### I tuoi compiti
1. Indica quale vino della tipologia Riserva, nell'estratto sul Chianti Classico, ha avuto una persistenza durata il tempo di attraversare tutto il corridoio della Leopolda.
2. Elenca tutte le aziende che l'estratto sul Chianti Classico nomina come preferite per il Chianti Classico annata.

### Estratto
============================================================

Chianti Classico è futuro (parte 2)

Dopo l’introduzione all’evento Chianti Classico Collection di cui ho parlato nella prima parte, mi piacerebbe ora condividere quelli che sono a mio avviso alcuni degli assaggi più stimolanti.

Come Chianti Classico annata, tra i miei preferiti ritrovo I Fabbri, che negli ultimi anni ha affilato con gentilezza le espressioni più vibranti di Lamole. Della stessa tipologia devo nominare Riecine, il cui frutto scuro rappresenta ormai la firma stilistica dell’azienda. Anche il Chianti Classico di Tregole è stato in grado di esprimere l’annata in maniera esemplare, rispettando il terroir peculiare di Castellina che volge lo sguardo verso Radda.

Nella tipologia Riserva sono rimasta ancora una volta colpita da Vigna Barbischio di Maurizio Alongi, la sua persistenza è durata il tempo di attraversare tutto il corridoio della Leopolda senza perdere gusto. Come non rimanere incantati dalla Riserva di Castell’in Villa, che con la 2016 ha raggiunto picchi di eccellenza assoluta nella fattura del tannino e nella piacevolezza in bocca. Ci auguriamo che il tempo sia altrettanto benevolo nell’affinamento di una 2017 ancora molto giovane. Per chi apprezza i vini eleganti ma pur sempre tridimensionali, consiglio la Riserva di Nardi Viticoltori.

Come Gran Selezione vorrei soffermarmi su Istine, nell’annata 2021 i tre cru hanno affinato più a lungo in botte e in bottiglia per essere presentati per la prima volta come Gran Selezione. Una raffinatezza fatta di piccole sfumature che negli aromi ricordano fiori e frutti freschi, come se fossero stati colti appena maturi. Monteraponi presenta con l’annata 2019 per la prima volta una Gran Selezione che, assieme al Baron’Ugo 2020, incarna l’essenza di Radda attraverso l’eleganza e la coerenza di un frutto rosso mai timido, accompagnato da note floreali come la viola sempre riconoscibili (in poche parole, non sono poi tanto diversi i due vini).

============================================================

### Materiale fornito

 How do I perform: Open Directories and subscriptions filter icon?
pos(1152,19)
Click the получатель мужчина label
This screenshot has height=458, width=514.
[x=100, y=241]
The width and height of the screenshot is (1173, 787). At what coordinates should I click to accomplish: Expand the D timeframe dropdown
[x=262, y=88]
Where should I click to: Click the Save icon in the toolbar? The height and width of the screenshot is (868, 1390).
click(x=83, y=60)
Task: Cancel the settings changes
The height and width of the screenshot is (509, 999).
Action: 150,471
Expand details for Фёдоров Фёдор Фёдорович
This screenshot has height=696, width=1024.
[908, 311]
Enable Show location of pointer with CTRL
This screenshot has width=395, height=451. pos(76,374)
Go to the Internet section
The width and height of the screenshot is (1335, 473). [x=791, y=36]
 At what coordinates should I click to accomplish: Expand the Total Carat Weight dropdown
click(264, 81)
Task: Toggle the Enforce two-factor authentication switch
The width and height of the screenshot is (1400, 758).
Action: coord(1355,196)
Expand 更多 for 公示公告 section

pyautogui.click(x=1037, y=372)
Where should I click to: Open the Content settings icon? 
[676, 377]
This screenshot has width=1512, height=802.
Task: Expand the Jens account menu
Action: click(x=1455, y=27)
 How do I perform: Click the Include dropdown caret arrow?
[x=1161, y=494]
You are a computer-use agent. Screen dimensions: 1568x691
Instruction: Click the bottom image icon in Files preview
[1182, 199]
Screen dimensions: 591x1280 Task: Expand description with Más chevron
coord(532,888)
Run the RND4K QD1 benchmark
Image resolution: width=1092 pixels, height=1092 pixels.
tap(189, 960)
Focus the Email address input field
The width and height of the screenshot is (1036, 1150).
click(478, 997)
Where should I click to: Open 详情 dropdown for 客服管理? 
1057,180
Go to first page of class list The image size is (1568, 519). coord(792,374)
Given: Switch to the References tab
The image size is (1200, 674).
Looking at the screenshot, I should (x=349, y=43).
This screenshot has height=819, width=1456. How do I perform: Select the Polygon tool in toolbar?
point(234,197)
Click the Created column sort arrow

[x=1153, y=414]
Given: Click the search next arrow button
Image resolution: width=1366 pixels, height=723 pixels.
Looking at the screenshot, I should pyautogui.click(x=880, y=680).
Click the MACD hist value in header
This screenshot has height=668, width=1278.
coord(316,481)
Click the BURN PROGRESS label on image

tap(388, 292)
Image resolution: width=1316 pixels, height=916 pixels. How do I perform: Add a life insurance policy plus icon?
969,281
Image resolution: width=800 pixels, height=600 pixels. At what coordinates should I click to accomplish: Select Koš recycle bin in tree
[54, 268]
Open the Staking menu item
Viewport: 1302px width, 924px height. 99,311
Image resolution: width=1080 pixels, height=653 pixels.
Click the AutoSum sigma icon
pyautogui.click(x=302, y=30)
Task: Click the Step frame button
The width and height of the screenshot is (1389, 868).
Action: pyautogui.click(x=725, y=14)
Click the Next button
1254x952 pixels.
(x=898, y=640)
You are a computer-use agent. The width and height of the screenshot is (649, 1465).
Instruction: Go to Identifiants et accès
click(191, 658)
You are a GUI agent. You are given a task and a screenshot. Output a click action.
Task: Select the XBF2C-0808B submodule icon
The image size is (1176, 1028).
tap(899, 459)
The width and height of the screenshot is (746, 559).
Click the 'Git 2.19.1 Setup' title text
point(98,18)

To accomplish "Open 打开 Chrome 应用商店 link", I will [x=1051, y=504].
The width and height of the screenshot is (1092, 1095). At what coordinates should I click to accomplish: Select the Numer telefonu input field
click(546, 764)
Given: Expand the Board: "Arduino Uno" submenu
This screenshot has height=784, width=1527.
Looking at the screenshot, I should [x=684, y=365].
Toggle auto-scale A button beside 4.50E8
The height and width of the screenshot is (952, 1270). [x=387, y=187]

============================================================

### Soluzioni
1. Vigna Barbischio di Maurizio Alongi.

2. I Fabbri, Riecine, Tregole.